Some dealers find it difficult to garner foot traffic in the far-west reaches of Chelsea. On November 5, Luhring Augustine will take on an even greater challenge: the blue-chip Chelsea gallery will open up a 12,000-square-foot project and storage space in Bushwick, Brooklyn with the hopes of attracting Manhattanites to the fast-growing artistic neighborhood. The warehouse, located on 25 Knickerbocker Avenue near the Morgan Avenue L train stop, will host filmmaker and artist Charles Atlas' first solo exhibition in New York in eight years, and his first-ever show in Bushwick.
The exhibition, comprised of one new work and two older works, will be on view through March. This sort of extended show will be characteristic of the project space, said senior director Natalia Sacasa. The gallery hopes to capitalize on the warehouse's expanded square footage and the neighborhood's "young energy" to experiment outside the rigid constraints of Chelsea. "We're not pinning ourselves down," said Sacasa. The program will be determined by owners Lawrence Luhring and Roland Augustine; the gallery has not determined if it will bring on additional staff members to man the space.

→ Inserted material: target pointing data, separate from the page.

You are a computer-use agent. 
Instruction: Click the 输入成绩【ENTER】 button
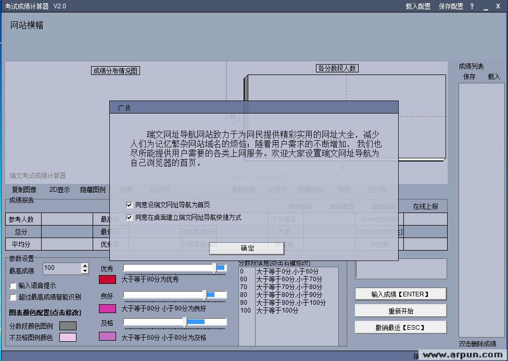pyautogui.click(x=400, y=294)
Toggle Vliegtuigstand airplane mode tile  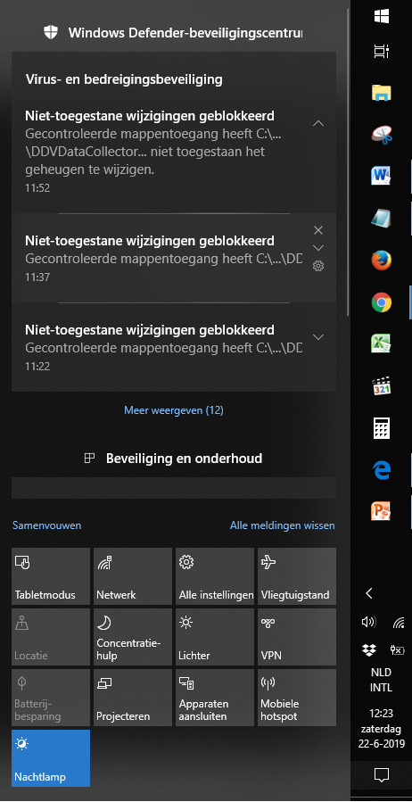[x=297, y=576]
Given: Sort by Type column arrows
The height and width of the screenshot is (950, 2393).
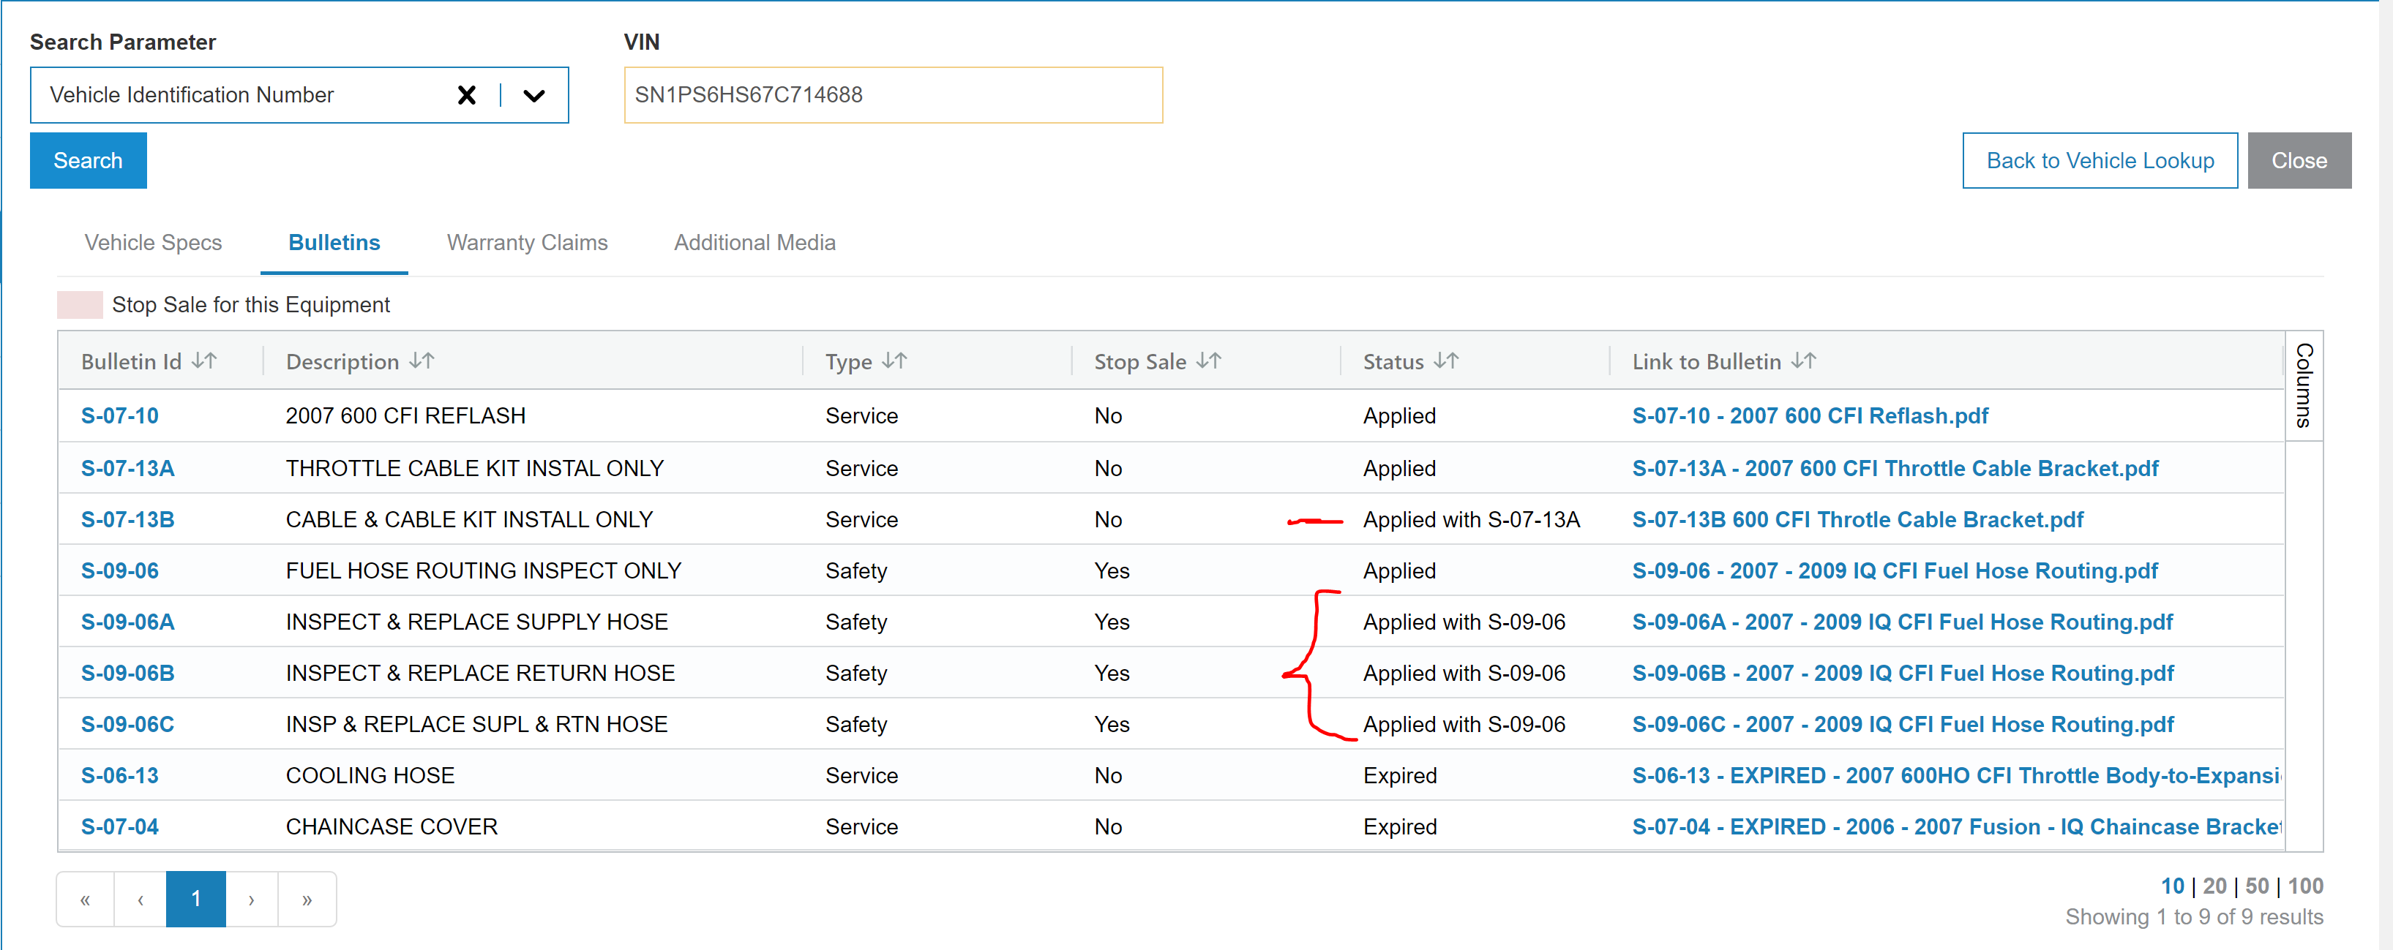Looking at the screenshot, I should 895,361.
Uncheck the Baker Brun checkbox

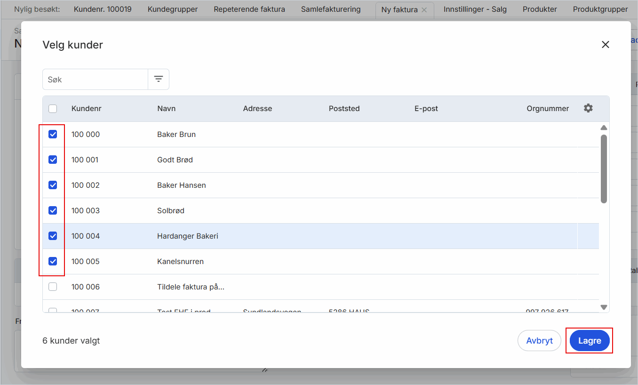coord(53,134)
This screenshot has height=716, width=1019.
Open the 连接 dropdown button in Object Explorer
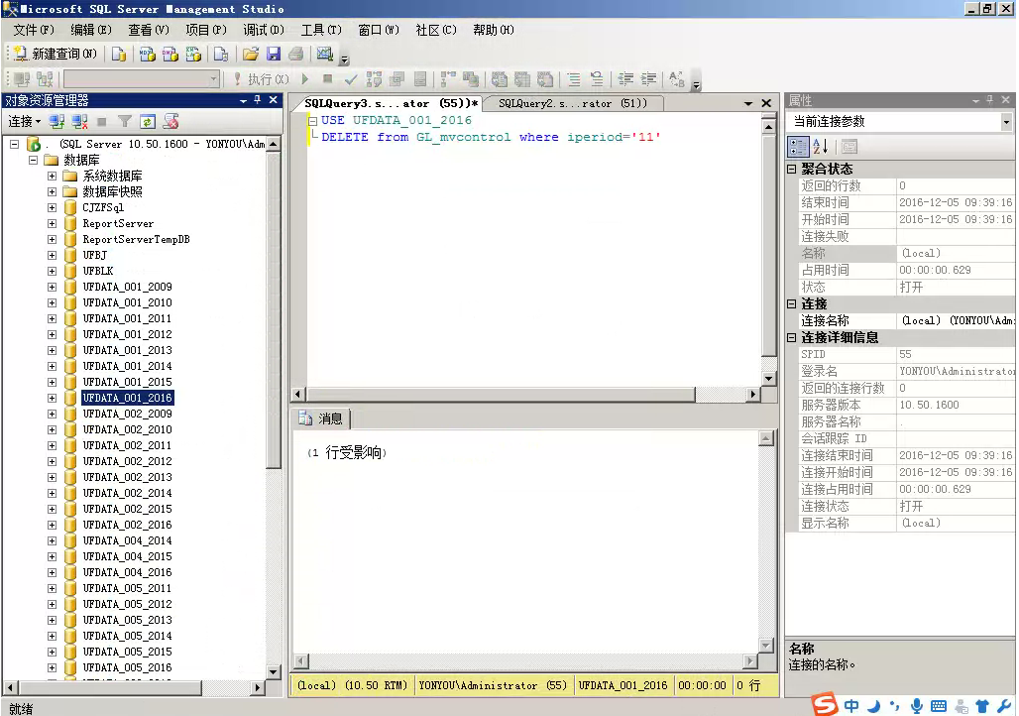tap(24, 122)
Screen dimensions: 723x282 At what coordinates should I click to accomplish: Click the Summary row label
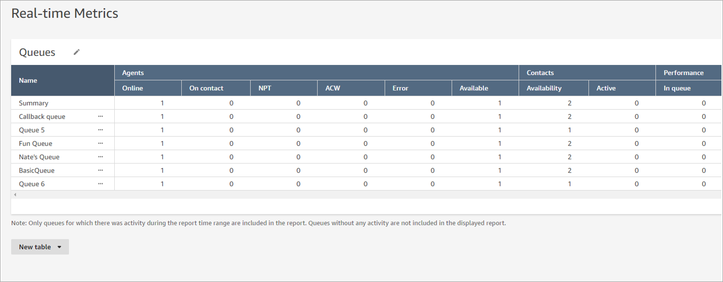(34, 103)
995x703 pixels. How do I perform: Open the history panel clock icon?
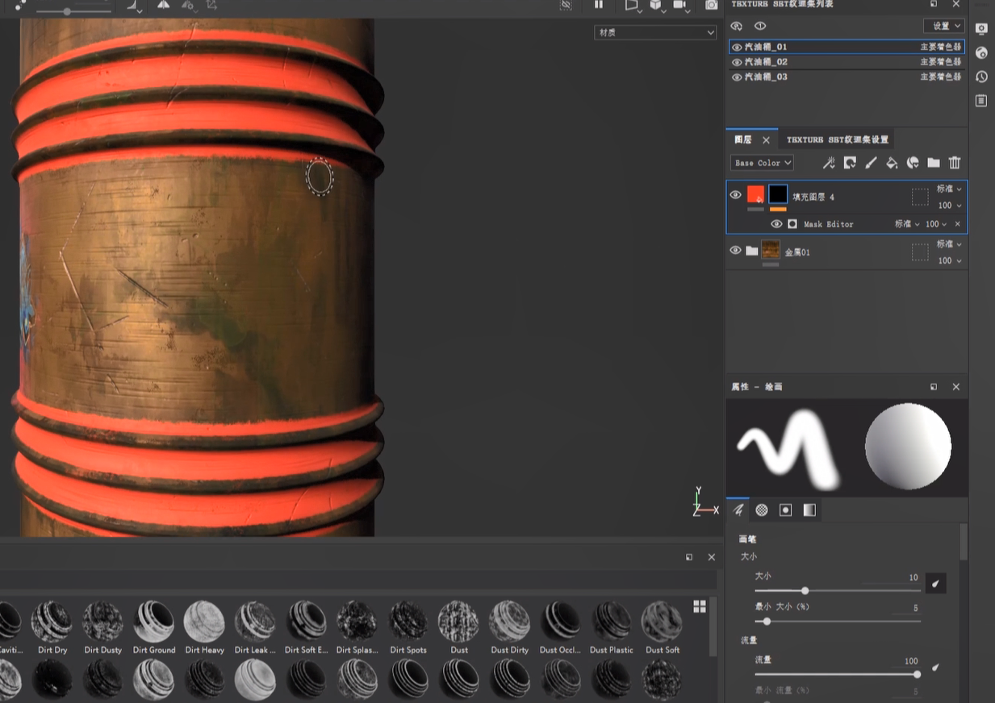point(981,77)
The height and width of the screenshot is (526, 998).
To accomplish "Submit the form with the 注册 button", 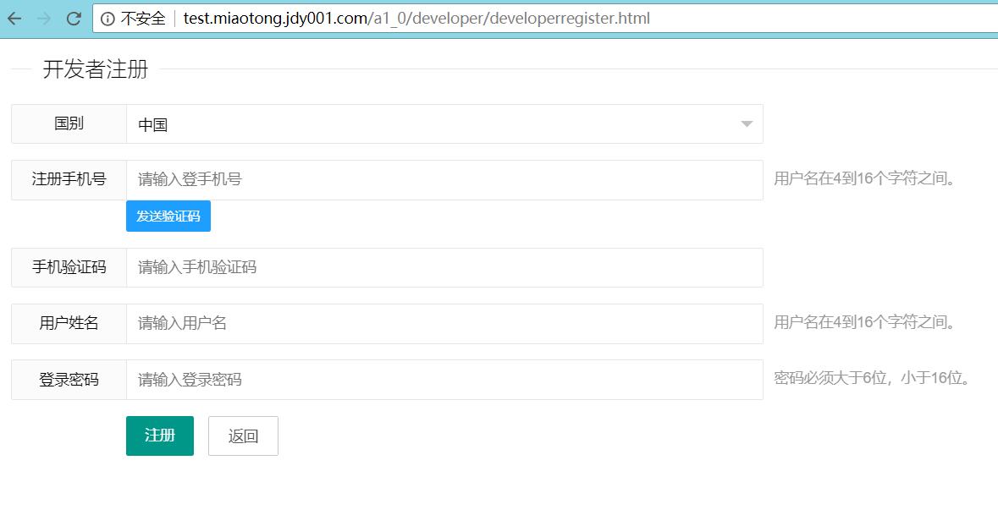I will [x=159, y=436].
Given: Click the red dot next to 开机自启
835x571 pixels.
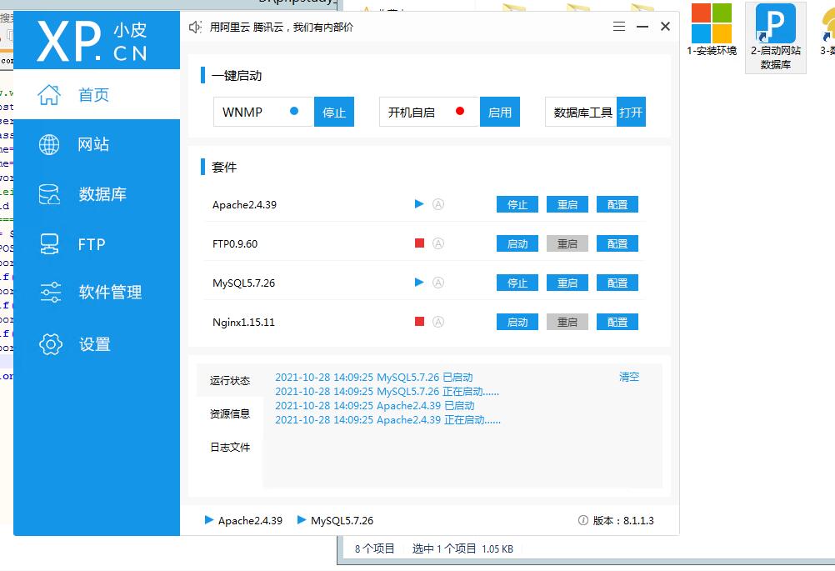Looking at the screenshot, I should click(460, 111).
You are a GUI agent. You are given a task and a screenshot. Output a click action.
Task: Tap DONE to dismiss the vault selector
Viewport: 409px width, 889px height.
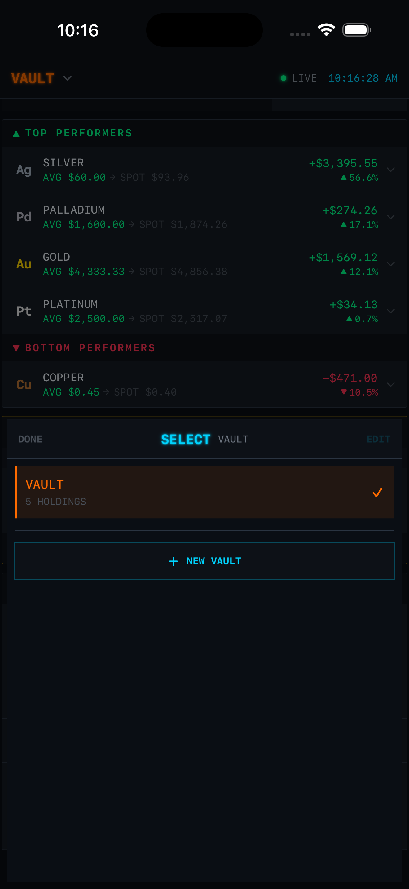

Like the gallery's previous storage facility, which it shared with several other businesses in Long Island City, the Bushwick location will host long-term installations available to select clients but closed to the public. Unlike the previous warehouse, however, Luhring Augustine Bushwick will also offer an intermittent program of public exhibitions.
In an amusing low-to-high shift, the building was previously a storage facility for 99-cent stores. It cost the gallery a pretty penny, too: $2.05 million (still $600,000 less than the asking price), according to Ed Bruckstein of City One Real Estate & Financing, who brokered the deal. (Luhring Augustine was one of several parties interested in the space, Bruckstein said, including a company looking to convert the building into artist studios.) In anticipation of the November opening, the gallery is finishing up renovations on the building, including re-cementing the floor and adding some skylights.
What can visitors expect from the space? Sacasa said Luhring Augustine hopes to install ambitiously-scaled artworks that would be too big for its Manhattan location, as well as installations previously on view in Chelsea for longer periods of time. A complex installation by German artist Reinhard Mucha, for example, could stay on view for six months in Bushwick, rather than six weeks in Chelsea, said Sacasa. The gallery "will defer to the interests of the artists we formally represent" in programming the space. But the experimental nature of the space means the gallery will also consider working with new names as well.
Why Bushwick? According to Sacasa, Luhring and Augustine had been looking for a storage building of their own to purchase and the staffers who live in Bushwick — Sacasa among them — gave the owners the idea. Though many of the existing Bushwick galleries are small and "cater to the local community," Sacasa noted that Bushwick and its environs have become home to many young artists as well as prominent art nonprofit Third Ward and the increasingly ubiquitous art-world restaurant Roberta's.
"There is already a lot of interest in the neighborhood," said Sacasa. "Roberta's ... draws people in from 'the city' and we hope that some of those individuals make their way over to our space."